╭──

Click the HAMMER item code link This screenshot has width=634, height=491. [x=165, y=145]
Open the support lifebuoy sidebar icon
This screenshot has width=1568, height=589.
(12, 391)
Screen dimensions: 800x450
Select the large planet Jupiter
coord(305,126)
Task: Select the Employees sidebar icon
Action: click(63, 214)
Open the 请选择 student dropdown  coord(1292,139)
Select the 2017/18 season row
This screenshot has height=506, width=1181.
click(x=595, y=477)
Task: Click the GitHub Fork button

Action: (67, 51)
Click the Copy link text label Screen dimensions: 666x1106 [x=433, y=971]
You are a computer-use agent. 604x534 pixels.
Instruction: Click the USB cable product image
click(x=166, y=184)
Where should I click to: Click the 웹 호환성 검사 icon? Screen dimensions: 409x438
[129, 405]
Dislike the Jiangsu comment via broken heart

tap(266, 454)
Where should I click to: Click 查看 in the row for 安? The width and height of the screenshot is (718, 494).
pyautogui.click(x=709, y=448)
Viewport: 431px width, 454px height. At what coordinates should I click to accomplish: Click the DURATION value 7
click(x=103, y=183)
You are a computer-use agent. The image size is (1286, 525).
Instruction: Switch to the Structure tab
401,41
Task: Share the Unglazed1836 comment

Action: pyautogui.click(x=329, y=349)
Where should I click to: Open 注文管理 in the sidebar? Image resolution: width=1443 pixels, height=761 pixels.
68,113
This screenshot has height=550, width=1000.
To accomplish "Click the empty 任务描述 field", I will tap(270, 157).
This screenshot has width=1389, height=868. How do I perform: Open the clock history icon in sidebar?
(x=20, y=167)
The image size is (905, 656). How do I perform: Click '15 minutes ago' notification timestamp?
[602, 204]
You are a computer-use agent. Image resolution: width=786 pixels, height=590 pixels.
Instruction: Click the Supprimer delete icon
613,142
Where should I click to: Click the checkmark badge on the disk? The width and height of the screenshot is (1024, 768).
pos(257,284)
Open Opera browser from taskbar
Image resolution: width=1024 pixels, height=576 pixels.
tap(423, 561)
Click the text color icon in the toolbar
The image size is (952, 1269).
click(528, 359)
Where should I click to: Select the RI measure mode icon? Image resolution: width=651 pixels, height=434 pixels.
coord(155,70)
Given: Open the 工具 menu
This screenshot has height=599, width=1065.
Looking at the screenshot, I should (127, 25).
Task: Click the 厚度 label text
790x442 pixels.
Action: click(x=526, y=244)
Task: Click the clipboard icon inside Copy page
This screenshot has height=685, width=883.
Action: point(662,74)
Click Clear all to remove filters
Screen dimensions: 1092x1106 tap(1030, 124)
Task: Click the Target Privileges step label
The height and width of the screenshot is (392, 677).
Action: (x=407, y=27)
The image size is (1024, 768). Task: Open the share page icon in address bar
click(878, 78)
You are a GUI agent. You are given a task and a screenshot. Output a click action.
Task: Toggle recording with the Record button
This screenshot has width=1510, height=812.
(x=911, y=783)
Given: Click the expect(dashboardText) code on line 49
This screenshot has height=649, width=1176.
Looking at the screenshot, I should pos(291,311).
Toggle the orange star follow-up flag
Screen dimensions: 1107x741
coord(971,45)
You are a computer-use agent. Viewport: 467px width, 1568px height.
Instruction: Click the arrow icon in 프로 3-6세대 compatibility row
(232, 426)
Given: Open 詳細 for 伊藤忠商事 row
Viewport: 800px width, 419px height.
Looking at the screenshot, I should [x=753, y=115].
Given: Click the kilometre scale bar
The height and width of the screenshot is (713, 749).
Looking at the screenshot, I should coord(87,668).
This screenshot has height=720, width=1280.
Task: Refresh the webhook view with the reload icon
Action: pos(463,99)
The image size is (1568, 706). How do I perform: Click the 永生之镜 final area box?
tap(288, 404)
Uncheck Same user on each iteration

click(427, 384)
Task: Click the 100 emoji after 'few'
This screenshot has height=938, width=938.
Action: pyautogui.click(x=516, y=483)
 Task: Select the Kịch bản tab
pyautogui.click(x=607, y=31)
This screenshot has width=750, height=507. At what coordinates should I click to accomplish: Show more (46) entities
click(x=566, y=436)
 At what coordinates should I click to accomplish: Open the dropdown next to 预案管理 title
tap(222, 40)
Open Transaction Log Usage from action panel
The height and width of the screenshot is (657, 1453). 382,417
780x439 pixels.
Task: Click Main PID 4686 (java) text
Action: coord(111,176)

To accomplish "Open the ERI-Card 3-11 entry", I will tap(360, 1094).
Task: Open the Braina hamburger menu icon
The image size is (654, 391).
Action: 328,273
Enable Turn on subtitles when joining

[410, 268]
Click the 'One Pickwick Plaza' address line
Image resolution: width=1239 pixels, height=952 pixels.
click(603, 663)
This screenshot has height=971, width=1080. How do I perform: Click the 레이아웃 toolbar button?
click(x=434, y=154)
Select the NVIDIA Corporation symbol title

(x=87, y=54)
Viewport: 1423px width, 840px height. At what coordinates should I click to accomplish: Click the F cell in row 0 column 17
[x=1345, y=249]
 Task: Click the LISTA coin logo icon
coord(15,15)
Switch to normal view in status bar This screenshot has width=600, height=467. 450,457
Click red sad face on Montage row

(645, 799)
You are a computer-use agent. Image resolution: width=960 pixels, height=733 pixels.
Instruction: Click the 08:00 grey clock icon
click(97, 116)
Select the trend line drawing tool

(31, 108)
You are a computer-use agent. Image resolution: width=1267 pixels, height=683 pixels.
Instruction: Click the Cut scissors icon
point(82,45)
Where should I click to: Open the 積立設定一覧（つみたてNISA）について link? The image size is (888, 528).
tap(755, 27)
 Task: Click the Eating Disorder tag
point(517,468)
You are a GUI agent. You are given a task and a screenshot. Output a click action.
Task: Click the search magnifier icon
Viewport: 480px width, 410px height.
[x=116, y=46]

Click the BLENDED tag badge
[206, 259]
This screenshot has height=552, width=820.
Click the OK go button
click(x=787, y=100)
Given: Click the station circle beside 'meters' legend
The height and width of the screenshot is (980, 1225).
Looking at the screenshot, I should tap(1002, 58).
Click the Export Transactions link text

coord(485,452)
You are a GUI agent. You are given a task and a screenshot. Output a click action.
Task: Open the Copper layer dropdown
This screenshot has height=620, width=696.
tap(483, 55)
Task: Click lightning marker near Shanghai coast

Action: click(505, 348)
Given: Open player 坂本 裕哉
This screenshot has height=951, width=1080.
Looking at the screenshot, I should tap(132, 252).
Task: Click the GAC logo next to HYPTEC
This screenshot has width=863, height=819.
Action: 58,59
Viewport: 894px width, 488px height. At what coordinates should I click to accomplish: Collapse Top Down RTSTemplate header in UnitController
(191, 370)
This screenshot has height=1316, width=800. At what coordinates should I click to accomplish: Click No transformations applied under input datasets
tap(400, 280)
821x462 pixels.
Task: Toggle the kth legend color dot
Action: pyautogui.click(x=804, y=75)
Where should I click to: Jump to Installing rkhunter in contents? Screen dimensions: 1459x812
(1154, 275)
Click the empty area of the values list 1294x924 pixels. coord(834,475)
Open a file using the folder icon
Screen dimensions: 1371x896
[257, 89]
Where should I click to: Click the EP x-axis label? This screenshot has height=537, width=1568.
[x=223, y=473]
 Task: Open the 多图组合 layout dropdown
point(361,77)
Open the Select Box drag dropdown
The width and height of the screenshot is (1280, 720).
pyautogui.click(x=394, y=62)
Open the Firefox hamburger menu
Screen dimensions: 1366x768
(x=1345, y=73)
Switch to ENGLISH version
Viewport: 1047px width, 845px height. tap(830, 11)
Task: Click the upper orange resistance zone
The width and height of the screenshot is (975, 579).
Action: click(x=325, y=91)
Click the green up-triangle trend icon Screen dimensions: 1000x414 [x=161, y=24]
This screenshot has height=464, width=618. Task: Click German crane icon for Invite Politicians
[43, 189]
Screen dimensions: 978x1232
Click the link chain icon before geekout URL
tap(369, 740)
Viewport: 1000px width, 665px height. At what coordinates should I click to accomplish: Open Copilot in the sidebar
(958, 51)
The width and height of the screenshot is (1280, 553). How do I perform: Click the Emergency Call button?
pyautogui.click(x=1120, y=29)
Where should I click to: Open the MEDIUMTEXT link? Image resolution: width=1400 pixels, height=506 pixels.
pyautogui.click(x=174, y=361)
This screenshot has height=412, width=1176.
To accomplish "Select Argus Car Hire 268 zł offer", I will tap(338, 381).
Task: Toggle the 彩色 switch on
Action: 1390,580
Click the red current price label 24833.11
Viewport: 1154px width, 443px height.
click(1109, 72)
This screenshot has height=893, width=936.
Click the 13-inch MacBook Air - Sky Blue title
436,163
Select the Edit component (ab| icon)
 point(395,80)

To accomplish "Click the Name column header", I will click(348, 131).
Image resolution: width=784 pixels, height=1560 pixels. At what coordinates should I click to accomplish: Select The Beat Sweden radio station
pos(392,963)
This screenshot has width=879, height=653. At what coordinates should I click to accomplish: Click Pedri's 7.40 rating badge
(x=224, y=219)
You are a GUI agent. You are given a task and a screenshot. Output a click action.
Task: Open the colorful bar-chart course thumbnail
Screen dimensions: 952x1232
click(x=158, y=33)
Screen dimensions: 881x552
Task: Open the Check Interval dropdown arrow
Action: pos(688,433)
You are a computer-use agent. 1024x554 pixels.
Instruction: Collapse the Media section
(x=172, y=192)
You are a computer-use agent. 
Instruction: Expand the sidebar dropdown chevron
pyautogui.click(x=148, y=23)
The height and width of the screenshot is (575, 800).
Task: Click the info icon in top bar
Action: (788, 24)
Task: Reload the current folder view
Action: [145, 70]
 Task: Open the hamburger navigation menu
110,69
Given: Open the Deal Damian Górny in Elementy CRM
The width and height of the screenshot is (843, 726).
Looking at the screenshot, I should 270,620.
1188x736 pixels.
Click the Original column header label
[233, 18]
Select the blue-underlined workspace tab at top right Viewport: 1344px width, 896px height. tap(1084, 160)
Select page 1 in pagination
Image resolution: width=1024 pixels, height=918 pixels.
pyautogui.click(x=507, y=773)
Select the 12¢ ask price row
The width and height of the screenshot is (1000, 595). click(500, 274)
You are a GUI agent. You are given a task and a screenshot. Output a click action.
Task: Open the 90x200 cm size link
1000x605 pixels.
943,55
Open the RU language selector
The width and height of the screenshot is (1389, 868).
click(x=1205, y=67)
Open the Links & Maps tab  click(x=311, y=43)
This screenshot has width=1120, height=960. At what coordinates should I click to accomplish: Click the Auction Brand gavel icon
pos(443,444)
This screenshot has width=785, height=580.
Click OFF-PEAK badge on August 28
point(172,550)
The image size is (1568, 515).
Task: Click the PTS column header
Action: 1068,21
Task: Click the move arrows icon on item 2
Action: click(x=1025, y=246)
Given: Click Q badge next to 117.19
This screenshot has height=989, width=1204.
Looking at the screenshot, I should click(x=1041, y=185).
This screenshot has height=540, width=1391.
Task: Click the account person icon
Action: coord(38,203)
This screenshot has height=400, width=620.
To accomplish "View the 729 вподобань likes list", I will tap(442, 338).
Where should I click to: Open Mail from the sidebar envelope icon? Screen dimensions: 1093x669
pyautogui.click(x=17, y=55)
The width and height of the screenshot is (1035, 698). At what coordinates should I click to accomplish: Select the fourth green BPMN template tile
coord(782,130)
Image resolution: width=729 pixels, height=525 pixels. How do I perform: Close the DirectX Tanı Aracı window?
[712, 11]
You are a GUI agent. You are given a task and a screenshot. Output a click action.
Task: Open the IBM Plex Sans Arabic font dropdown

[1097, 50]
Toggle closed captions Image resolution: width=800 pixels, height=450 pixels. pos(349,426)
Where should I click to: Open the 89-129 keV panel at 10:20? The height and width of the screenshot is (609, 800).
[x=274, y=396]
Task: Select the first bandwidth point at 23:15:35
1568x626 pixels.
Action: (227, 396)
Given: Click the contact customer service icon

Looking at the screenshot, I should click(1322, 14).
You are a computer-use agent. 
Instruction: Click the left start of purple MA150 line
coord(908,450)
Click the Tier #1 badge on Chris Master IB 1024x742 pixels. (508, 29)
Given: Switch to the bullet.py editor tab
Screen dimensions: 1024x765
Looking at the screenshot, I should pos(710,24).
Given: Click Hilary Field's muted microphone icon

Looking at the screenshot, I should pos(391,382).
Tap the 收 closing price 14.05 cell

╰──

Brief: Could you write out, unchanged, the line with "Given: Click Hilary" and every line after it in the data above?

Result:
Given: Click Hilary Field's muted microphone icon

Looking at the screenshot, I should pos(391,382).
Tap the 收 closing price 14.05 cell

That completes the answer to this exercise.